In 1976, having graduated from university, Stone trained at the Royal Military Academy Sandhurst and was subsequently commissioned into the Duke of Wellington's Regiment. His first tour of duty was in Northern Ireland as a platoon commander. His early career involved tours in Germany, Cyprus, Gibraltar, Kenya, Norway, Canada and the United States including Command tours as Chief of Staff of an Armoured Brigade and Head of the Tactics Division of the United States Army Infantry School. Towards the latter half of his military career, Stone began to specialise in the provision of information and technologies culminating first in his appointment as IT Director for the Field HQ of the Army, followed by his promotion to the rank of Brigadier and the position of Director of Information for the British Army.

== Telecoms ==
Having retired from the British Army in 2002, Stone joined BT Group where he was made Director of Stepchange, tasked with leading the BT Government change agenda.
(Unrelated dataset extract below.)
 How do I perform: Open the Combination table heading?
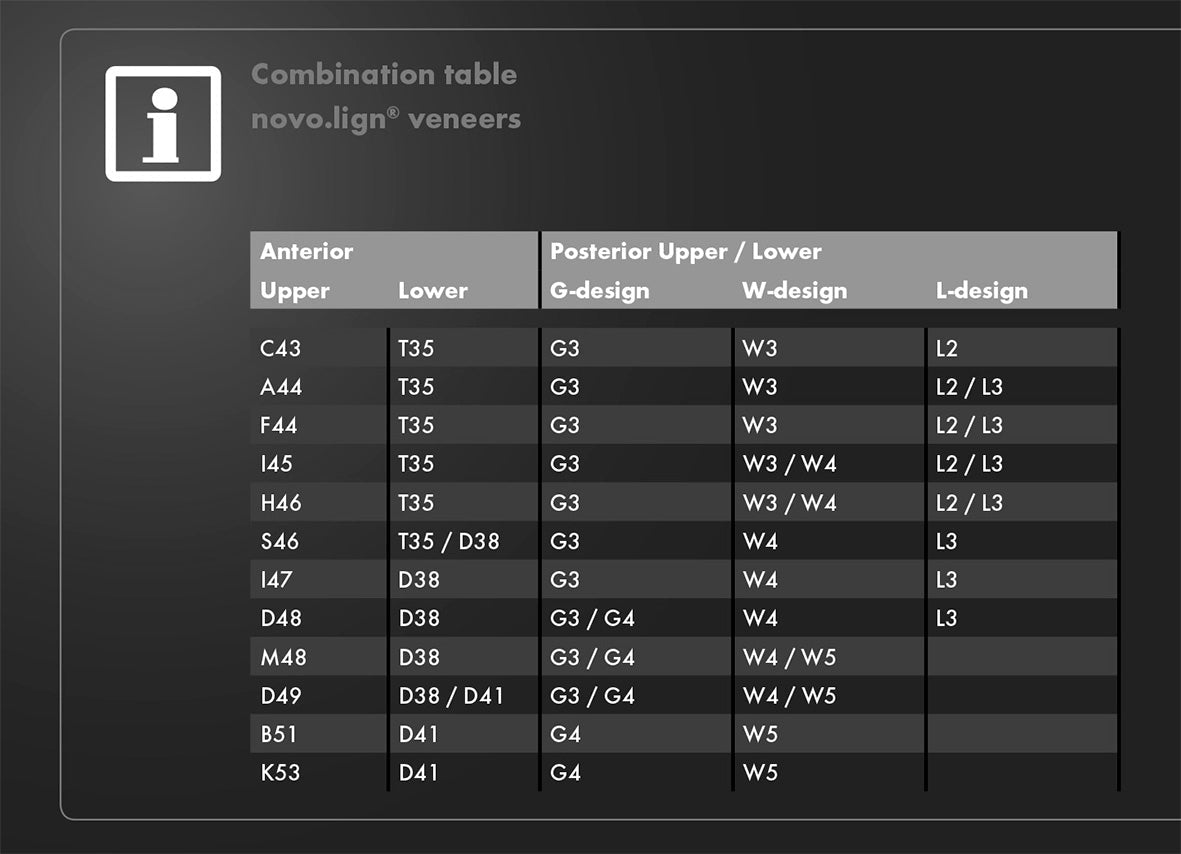[x=384, y=74]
After eight months however, Stone was asked by BT Retail to set up and become CEO of a corporate venture to exploit information management opportunities in the public sector. In 2005, he was appointed CEO of BT International, then further promoted, in 2007, to President of Service Design and CIO of BT Global Services.

In 2009, Stone was offered the role of Vice President & Chief Client Officer of Mastek, an Indian telecoms company, which he held until the end of 2010.

== Civil service ==
In 2012, Stone led a serco bid to secure the £36million DBS contract being outsourced by the MoD. It was confirmed the bid had succeeded in March 2012, and Stone was subsequently appointed CEO of Defence Business Services (DBS). As of 1 April 2014, the Service Personnel and Veterans Agency merged with Defence Business Services. The merger came as a direct result of Lord Levene's Defence Reform report published in 2011. This meant that DBS was now responsible for the administration and delivery of all Armed Forces Pension and Compensation Schemes, including the War Pension Scheme.
On 2 May 2014, it was announced that Stone was to take over from Yvonne Ferguson as CIO of the MoD after the Guardian revealed that the Government was paying her £2,000 a day at a time of cost-cutting that had already led to 50,000 civilian and military jobs being axed. It is unknown how much Stone himself earns.
After questions were asked about potential conflicts of interest, the MoD prepared a statement saying "Mike Stone's employment is covered by clear conflict of interest provisions and his objectives are all set by the MoD". Jean Louis Bravard, former global CIO at JP Morgan, who is now senior advisor in the IT services sector said it makes sense for the MoD to choose somebody who understands the supplier market. "I understand the perception of a conflict of interest, but if you find somebody with absolutely no conflict of interest they probably can’t do the job."

Stone led the ISS organisation within Joint Forces Command and was the MoD CDIO from May 2014 up until he announced his intentions to resign effective March 2017. Of his departure, Andy Johnston, head of defence programme at techUK, said, "In his role as CDIO Mike Stone has been a visionary and disruptive force in MOD. techUK members have benefitted from his and his team’s open and proactive approach to industry engagement and he has a fostered a vastly improved relationship with industry.

== Return to private sector ==
18 April 2017 it was announced that Stone was to be joining the auditing and advisory giant KPMG as the new Global Head of Government Technology Transformation.

== Personal life ==
In 1988, Stone married Louise FitzRoy-Stone MBE (née Stewart-FitzRoy). He has three children by the name of Lucy, Alexandra and Maxallan (the eldest, Lucy, from a former marriage).